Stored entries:

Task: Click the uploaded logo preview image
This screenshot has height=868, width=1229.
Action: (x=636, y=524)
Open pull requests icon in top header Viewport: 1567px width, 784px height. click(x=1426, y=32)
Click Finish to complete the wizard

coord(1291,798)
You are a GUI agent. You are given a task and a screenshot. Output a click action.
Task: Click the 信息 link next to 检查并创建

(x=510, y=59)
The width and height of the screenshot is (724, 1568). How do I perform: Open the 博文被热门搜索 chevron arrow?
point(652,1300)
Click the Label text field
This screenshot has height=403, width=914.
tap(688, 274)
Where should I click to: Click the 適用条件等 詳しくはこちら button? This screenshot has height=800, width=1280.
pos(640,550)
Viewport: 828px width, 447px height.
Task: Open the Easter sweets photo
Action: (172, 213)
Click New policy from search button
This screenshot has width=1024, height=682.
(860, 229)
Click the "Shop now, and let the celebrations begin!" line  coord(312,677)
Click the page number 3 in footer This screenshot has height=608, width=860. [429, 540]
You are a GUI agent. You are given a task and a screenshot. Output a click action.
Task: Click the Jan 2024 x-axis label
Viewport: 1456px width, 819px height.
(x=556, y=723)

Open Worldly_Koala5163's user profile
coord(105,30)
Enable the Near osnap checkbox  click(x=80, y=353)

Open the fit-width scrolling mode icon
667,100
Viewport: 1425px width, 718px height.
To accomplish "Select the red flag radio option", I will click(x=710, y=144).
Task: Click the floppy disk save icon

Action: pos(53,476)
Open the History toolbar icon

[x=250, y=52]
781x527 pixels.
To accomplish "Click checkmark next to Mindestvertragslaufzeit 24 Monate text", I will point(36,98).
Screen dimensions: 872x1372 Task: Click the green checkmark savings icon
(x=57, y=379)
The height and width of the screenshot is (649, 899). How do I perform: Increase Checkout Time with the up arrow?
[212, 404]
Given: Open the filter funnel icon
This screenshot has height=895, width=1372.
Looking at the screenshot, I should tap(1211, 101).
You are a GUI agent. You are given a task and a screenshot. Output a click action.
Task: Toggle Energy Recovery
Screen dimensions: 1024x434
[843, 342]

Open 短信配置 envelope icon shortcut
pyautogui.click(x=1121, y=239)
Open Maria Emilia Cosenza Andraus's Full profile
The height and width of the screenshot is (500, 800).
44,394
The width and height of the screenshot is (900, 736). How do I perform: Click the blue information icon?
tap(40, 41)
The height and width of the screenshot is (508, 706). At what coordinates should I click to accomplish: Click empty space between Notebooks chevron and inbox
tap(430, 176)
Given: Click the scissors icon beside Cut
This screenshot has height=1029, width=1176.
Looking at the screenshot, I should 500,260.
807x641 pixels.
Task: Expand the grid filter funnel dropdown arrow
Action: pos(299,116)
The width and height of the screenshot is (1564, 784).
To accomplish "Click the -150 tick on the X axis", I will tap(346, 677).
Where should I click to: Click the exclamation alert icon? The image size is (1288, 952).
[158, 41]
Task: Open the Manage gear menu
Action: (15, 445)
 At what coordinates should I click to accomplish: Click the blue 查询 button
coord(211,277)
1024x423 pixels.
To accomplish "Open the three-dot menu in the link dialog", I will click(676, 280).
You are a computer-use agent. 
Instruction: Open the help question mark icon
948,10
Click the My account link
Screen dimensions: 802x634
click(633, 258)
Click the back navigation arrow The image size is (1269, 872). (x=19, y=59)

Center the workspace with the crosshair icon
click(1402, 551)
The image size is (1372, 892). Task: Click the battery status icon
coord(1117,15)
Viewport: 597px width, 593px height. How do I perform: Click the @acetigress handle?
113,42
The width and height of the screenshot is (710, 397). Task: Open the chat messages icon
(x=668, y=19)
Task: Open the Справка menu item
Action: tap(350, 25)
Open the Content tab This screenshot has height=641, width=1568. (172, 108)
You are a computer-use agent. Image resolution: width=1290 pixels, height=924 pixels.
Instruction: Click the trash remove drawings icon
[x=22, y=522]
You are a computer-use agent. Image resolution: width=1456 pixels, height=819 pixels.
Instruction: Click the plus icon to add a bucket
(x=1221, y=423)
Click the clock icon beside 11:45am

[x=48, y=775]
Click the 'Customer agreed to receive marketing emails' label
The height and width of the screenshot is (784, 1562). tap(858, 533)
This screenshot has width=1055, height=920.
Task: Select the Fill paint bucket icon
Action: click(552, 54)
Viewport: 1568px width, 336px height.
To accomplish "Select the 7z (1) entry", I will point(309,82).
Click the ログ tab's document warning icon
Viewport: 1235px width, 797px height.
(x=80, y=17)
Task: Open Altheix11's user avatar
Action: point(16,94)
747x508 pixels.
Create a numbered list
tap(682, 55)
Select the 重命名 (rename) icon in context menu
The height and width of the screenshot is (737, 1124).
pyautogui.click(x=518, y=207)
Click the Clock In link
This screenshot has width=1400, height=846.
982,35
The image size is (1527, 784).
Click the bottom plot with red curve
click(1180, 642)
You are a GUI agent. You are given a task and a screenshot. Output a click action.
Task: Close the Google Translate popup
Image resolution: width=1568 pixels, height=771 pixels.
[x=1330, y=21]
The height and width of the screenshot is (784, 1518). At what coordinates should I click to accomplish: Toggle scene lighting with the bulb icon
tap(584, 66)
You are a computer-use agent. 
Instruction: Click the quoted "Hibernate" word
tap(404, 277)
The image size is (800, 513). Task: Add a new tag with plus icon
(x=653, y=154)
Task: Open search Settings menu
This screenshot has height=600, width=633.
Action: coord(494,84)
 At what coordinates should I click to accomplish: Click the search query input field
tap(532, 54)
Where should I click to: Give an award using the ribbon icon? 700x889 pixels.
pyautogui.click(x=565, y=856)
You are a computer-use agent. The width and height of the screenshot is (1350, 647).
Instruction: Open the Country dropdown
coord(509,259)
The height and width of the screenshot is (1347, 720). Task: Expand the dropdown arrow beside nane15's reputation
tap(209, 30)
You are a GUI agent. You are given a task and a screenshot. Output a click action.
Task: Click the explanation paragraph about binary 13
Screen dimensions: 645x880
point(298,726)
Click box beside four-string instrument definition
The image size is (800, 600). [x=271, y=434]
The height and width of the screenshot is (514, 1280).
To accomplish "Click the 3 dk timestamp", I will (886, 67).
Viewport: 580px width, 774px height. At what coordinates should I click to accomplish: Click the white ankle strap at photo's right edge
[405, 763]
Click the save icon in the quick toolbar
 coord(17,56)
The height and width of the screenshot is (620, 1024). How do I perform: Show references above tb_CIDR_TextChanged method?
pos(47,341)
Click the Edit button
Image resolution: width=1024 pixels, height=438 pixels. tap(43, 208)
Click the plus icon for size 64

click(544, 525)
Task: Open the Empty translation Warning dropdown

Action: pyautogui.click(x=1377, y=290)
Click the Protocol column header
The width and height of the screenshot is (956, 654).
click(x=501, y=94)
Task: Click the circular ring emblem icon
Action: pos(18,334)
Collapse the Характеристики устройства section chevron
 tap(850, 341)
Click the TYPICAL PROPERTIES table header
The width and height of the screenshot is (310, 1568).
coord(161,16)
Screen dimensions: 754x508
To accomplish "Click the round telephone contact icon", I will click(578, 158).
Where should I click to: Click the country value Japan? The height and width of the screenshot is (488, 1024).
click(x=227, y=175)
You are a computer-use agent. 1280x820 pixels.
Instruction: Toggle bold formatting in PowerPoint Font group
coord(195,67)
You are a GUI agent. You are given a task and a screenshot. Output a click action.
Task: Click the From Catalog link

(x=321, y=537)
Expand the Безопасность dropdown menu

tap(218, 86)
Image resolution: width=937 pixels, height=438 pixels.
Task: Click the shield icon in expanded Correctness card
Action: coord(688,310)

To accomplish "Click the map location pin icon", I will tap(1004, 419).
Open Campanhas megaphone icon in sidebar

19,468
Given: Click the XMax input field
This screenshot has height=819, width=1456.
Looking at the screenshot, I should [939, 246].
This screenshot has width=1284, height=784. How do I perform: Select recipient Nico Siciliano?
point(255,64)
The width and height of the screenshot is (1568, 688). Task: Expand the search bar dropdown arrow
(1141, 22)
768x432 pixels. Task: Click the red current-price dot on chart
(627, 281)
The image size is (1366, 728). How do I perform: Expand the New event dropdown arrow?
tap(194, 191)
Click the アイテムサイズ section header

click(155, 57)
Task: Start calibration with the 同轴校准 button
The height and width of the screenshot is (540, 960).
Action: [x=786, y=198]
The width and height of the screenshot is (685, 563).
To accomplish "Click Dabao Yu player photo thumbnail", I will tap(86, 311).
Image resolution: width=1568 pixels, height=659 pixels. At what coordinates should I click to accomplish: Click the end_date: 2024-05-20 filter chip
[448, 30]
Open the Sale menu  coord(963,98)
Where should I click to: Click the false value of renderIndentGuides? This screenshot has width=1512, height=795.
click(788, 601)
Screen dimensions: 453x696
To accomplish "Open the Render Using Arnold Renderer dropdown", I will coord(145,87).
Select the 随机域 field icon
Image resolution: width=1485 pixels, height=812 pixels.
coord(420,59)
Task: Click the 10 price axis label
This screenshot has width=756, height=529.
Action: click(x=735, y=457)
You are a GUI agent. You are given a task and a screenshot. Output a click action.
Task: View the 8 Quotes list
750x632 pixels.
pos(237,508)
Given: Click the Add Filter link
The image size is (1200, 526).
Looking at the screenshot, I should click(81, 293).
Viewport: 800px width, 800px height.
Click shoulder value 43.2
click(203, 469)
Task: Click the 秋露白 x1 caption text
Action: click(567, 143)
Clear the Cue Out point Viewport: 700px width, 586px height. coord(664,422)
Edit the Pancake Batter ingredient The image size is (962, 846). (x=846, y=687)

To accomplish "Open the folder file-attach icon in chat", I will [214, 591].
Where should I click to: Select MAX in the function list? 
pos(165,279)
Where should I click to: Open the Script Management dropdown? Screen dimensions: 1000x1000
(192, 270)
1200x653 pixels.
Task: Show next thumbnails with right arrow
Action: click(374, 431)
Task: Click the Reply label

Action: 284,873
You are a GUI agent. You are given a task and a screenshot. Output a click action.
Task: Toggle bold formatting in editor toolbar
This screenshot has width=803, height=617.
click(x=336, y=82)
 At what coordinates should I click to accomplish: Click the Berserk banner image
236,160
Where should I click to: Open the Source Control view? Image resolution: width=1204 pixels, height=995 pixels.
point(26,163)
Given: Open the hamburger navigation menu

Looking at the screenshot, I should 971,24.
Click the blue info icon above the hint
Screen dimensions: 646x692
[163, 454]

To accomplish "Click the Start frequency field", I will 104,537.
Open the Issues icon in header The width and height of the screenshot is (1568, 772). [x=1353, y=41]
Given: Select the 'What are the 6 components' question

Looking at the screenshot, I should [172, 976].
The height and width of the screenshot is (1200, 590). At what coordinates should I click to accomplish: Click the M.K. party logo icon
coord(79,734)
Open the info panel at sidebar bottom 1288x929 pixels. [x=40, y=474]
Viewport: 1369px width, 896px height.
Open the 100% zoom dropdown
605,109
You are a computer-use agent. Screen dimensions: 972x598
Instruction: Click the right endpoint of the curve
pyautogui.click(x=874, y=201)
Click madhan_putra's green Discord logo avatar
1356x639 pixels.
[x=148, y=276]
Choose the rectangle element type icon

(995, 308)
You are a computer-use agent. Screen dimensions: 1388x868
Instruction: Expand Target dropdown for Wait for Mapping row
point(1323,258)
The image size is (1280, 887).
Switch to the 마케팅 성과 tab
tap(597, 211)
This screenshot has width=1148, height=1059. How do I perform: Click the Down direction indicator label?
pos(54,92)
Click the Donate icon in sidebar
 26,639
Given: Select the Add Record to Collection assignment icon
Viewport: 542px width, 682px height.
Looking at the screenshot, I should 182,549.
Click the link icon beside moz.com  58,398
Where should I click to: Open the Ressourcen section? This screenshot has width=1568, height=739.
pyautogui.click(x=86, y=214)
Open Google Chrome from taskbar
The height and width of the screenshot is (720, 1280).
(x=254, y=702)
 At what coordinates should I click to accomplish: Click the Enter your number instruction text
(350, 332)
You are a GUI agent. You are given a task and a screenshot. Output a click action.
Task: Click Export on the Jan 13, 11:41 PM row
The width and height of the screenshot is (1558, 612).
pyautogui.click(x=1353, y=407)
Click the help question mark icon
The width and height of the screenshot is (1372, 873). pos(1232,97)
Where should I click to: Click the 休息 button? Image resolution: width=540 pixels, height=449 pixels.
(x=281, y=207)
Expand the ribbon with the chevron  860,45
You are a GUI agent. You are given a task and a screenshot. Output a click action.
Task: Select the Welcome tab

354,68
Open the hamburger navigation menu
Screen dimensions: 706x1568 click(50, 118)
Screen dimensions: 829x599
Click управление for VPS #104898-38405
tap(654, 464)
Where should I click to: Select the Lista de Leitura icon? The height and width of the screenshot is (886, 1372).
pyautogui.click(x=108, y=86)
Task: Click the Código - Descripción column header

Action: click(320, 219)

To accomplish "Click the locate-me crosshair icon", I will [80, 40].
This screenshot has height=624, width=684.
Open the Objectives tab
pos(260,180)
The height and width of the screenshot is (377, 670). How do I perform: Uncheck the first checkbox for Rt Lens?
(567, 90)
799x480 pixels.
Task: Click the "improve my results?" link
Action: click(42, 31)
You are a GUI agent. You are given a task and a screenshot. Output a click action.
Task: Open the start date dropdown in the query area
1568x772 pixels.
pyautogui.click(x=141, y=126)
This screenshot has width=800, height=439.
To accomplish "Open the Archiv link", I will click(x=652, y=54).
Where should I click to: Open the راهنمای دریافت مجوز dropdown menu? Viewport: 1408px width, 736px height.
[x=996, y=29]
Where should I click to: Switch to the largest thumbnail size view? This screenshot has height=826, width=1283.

→ What you have to do
Count the lines in the listing above that contain the word "checkbox". Give only the number.

→ Output for this task
2